| QUOTED PASSAGE |

>>

Announcing the Matcher API for Trusted Testers

264 views
Skip to first unread message

Ikai Lan (Google)

unread,
Oct 19, 2010, 8:10:28 PM10/19/10
to google-a...@googlegroups.com
Hey everyone,

I wanted to announce that we are accepting signups for trusted testers for the Python Matcher API, which is available for local testing in the 1.3.8 SDK. The Matcher API allows developers to take advantage of Google's high performance matching infrastructure. Developers will be able to register a large number of queries for incoming documents to be matched against. The API will then match these queries against numerical and text properties of incoming data at a very high rate.

<<

| MATERIAL SUPPLIED |
>>

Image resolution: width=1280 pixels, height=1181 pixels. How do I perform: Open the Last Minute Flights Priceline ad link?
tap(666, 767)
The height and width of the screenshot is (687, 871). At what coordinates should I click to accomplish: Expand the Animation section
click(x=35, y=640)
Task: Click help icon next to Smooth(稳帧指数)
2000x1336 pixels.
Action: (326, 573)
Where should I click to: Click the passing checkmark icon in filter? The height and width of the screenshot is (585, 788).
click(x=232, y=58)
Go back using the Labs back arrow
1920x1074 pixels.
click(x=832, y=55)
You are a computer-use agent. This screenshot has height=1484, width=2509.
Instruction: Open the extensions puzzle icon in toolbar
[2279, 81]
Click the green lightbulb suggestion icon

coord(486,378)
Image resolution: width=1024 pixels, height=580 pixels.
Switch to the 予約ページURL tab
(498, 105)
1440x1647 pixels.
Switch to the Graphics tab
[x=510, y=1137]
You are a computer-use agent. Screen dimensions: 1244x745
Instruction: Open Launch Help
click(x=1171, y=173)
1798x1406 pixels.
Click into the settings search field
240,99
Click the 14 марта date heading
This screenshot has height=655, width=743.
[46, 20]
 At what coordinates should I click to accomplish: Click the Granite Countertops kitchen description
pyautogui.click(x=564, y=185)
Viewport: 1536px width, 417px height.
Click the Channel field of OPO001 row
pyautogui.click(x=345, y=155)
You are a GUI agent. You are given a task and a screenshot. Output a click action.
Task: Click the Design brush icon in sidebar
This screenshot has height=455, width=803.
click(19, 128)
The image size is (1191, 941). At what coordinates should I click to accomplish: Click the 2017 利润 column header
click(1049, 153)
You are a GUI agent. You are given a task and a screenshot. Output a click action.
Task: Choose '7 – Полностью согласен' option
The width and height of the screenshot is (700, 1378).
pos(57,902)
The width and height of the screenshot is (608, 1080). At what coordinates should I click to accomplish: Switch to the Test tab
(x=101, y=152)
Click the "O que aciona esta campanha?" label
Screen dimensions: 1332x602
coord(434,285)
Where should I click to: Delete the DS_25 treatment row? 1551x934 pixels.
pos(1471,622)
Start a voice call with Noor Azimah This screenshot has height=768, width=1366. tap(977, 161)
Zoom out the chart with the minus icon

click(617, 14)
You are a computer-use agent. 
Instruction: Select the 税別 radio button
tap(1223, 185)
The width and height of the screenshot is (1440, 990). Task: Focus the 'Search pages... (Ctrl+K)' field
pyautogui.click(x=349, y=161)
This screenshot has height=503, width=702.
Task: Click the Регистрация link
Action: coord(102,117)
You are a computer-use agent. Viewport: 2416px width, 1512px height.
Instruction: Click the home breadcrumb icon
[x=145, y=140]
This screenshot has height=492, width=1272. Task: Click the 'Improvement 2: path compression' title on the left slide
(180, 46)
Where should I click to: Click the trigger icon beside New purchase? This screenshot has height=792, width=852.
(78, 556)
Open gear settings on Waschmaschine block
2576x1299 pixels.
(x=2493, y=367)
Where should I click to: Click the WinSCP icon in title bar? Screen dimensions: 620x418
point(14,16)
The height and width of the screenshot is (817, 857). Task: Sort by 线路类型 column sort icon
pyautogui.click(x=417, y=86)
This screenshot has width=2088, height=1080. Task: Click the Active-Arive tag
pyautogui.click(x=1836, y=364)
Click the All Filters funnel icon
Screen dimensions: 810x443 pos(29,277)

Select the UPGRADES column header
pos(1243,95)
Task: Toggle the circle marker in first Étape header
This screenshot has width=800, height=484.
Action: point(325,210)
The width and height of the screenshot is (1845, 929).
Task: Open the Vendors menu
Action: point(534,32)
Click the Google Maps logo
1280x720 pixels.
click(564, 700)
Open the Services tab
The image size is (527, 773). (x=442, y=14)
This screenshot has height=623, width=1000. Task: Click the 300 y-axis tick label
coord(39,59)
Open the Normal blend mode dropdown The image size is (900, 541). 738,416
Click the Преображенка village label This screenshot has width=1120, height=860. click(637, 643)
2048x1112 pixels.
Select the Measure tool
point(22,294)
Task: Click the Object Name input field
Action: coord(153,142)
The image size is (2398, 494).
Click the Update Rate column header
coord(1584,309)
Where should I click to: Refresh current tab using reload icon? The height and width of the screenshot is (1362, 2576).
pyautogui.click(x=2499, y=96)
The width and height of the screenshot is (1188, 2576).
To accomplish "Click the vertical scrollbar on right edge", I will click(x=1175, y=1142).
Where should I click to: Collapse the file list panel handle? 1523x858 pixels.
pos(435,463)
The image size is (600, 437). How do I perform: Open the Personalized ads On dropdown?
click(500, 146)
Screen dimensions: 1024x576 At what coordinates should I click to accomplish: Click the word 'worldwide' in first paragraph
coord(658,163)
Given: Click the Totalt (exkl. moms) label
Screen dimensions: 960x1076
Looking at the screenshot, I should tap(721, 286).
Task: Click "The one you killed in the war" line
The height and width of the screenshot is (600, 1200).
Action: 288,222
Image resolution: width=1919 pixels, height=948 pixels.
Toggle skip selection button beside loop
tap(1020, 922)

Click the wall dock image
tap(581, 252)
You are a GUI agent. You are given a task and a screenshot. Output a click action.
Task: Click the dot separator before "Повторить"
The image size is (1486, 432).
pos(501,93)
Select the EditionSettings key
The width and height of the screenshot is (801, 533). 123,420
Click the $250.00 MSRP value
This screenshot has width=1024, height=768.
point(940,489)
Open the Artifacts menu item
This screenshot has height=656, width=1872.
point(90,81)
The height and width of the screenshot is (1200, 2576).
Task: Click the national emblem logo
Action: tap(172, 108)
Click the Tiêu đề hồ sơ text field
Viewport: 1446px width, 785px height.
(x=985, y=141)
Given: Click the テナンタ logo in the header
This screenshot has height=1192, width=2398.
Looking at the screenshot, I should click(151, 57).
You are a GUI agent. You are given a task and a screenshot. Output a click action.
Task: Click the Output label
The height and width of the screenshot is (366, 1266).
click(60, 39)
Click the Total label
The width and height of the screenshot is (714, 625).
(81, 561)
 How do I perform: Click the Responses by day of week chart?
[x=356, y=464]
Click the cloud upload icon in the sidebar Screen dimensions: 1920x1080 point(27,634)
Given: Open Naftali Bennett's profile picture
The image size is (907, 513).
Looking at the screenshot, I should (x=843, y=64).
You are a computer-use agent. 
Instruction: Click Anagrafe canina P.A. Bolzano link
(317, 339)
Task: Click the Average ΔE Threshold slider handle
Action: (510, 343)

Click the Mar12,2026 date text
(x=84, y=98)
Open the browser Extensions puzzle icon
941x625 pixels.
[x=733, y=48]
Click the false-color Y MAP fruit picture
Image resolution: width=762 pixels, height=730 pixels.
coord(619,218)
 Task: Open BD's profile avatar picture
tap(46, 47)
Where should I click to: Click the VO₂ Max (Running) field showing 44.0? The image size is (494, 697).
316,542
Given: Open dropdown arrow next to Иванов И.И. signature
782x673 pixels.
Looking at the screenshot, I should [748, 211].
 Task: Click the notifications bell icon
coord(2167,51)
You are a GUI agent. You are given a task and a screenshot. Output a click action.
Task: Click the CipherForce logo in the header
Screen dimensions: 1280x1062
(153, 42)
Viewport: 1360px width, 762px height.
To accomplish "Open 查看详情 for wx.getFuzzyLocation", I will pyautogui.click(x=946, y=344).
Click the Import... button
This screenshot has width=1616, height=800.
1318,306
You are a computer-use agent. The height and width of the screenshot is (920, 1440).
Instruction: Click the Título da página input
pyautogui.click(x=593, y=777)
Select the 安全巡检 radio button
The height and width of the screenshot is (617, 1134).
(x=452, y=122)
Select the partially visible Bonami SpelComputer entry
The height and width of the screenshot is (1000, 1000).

<<

| AIM |
Print the passage of the Matcher API announcement word for word, starting with "I wanted to" and going on through "very high rate.".

| ANSWER |
I wanted to announce that we are accepting signups for trusted testers for the Python Matcher API, which is available for local testing in the 1.3.8 SDK. The Matcher API allows developers to take advantage of Google's high performance matching infrastructure. Developers will be able to register a large number of queries for incoming documents to be matched against. The API will then match these queries against numerical and text properties of incoming data at a very high rate.